Title: Research of Slime Molds, Medium: HD Video, Edition: 1/3 +AP, Time: 6 min. 40 sec., Production year: 2020
All images courtesy of the artist
Shione Yamada, the director of this video work, focused on the dynamic movements of slime molds (myxomycetes) and tried to imitate them using humans. Her attempt contrasted with the simple personification of slime molds. What is the “world” that humans see when tracing slime molds with their bodies? The performers tried to imitate the pulsations of slime molds in various ways to obtain the “umwelt” of slime molds.

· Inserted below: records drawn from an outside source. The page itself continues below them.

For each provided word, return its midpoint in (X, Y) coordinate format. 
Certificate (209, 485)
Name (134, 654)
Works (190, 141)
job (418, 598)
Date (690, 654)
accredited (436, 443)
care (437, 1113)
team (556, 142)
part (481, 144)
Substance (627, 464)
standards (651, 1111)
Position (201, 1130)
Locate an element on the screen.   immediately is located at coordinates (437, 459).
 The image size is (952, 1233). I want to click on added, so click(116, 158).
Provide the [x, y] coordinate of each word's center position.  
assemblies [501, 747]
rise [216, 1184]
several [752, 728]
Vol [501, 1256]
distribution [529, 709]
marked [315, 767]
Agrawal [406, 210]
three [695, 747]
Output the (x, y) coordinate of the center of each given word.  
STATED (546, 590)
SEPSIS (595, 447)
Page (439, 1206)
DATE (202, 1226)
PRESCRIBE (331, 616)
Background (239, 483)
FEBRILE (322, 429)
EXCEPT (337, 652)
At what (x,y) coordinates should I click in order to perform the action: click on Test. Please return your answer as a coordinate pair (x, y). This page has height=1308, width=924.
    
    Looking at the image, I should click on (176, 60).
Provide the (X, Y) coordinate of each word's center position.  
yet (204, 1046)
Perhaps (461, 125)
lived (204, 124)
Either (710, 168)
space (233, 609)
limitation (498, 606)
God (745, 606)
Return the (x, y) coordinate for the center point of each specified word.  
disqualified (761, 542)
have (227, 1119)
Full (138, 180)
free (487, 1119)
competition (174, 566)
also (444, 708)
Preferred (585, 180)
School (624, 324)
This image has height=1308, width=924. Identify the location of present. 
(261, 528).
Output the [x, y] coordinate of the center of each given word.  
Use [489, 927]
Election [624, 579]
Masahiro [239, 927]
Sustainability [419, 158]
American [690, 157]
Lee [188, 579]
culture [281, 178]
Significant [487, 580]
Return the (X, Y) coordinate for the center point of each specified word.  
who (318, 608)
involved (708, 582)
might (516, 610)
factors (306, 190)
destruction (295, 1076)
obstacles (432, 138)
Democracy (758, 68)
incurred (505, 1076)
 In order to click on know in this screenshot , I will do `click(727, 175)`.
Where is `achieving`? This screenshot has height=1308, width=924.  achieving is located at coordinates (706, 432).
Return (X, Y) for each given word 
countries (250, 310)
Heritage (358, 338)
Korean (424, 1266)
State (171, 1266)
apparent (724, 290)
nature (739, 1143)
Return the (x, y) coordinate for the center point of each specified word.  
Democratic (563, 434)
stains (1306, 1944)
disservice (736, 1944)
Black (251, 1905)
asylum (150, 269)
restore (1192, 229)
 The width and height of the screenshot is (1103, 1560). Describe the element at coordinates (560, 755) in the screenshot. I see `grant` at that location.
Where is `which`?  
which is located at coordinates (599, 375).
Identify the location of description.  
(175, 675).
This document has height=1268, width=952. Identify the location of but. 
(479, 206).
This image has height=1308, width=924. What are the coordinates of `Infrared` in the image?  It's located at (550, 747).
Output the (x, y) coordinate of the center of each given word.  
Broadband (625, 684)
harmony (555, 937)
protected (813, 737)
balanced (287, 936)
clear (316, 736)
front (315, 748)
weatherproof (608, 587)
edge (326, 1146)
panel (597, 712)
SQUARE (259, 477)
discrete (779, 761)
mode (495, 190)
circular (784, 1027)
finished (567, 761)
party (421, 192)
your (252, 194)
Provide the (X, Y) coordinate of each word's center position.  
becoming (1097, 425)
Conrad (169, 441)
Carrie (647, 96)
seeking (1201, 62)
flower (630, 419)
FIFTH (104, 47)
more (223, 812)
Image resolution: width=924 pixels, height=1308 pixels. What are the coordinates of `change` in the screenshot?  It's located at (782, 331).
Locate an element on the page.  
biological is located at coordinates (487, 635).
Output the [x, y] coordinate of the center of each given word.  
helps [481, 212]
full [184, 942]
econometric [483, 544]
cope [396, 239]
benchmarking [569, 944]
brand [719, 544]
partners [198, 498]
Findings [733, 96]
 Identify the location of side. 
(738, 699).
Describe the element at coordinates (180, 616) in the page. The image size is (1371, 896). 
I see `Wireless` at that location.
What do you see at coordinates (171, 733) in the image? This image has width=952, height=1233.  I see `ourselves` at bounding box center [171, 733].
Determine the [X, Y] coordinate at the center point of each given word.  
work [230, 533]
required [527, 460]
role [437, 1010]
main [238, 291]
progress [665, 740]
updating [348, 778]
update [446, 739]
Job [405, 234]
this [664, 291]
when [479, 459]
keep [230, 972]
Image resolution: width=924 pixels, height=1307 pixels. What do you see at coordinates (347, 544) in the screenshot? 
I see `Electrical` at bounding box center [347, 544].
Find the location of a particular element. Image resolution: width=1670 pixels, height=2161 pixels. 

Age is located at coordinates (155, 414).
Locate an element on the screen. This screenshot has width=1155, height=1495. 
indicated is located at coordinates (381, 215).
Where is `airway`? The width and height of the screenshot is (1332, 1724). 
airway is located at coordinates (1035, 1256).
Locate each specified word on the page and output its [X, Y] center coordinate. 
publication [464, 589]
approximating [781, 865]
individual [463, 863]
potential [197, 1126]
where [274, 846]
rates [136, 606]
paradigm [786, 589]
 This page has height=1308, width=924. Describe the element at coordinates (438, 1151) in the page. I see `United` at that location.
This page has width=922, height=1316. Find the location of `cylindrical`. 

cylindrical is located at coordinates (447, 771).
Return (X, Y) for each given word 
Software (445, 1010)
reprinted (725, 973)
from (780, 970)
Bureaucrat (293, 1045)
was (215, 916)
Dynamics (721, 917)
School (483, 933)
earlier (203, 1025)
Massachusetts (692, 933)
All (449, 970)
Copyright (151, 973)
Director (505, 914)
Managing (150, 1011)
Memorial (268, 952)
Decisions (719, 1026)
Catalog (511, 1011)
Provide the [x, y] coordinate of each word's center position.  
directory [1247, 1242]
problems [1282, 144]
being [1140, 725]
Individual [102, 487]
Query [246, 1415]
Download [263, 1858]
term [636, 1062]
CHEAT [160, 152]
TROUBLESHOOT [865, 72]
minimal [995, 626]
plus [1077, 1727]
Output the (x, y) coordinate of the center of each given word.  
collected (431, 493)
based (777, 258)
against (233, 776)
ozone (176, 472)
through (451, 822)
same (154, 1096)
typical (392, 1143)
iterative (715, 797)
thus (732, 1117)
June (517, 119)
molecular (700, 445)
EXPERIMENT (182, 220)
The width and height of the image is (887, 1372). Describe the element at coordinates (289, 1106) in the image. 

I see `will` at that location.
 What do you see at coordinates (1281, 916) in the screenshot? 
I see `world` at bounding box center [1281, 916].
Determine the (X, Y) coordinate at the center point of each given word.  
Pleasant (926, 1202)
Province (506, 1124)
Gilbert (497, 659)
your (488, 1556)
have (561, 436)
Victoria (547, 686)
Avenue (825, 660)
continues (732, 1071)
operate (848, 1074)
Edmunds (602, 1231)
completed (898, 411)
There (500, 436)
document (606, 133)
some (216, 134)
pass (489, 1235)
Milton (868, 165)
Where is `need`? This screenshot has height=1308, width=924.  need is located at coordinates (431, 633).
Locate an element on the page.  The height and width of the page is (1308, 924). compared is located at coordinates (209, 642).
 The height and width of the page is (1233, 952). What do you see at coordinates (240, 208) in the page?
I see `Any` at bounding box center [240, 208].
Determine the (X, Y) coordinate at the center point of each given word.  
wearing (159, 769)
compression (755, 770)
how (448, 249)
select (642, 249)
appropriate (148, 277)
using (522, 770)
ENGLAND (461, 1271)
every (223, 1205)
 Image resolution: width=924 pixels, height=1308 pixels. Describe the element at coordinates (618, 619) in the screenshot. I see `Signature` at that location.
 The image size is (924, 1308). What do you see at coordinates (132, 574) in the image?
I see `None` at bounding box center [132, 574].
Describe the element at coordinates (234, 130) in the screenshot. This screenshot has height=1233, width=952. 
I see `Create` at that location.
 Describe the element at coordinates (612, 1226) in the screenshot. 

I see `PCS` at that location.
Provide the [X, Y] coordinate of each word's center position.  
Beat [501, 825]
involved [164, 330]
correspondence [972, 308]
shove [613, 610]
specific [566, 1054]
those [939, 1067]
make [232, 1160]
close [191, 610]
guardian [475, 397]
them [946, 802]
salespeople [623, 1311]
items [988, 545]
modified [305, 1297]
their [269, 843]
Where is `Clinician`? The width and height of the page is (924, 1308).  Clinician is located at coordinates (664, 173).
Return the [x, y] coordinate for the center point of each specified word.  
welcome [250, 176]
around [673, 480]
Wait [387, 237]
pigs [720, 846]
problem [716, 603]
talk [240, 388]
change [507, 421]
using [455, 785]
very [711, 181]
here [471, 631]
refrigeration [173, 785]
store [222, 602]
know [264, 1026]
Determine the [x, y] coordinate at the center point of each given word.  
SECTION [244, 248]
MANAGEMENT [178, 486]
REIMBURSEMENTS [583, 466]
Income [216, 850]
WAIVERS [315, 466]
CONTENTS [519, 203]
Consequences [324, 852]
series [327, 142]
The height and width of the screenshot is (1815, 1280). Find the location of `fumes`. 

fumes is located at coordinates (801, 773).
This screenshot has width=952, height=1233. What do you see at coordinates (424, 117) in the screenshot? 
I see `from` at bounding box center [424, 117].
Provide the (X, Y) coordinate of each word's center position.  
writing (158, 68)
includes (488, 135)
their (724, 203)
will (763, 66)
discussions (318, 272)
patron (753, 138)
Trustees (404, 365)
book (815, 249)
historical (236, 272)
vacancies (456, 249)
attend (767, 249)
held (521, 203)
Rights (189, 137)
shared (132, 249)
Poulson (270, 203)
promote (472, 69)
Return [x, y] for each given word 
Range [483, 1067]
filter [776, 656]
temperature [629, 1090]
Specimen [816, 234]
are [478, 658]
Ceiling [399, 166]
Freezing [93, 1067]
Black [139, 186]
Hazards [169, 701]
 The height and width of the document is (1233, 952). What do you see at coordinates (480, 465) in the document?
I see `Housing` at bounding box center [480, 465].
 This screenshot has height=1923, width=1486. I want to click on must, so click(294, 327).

For example, they used yellow gloves to imitate Fuligo septicaʼs rhythmic transformation from amoeba-like plasmodium to mushroom-like fruiting bodies or danced to show the appearance of the changing colors of Stemonitales. In this work, the sound was also elaborate. In nature, it is impossible for humans to hear the sound produced by slime molds. However, when they move, slime molds vibrate the air, certainly making noise. The performers tried to represent these sounds using human voices while imagining the resonances. The performers used voices in accordance with the movement of the slime molds, and Yamada repeatedly collected and remixed them. A mysterious and fascinating sound was then created.
In this video work, Yamada eliminated descriptive words as much as possible. There is a limit to expressing the vividness of slime molds using descriptive language. She dared to edit without descriptive narration or subtitles in order to bring to the fore the powerful vitality of slime molds that normally spill out of languages. With this video work, Yamada boldly attempted to deeply enter the microscopic world of slime molds and to draw out the “breath of life” as a fundamental impulse shared across species.
In addition, this video work was produced as part of the “Omoriyama Art Project 2020,” which was a joint project of Akita University of Art and Akita Omoriyama Zoo.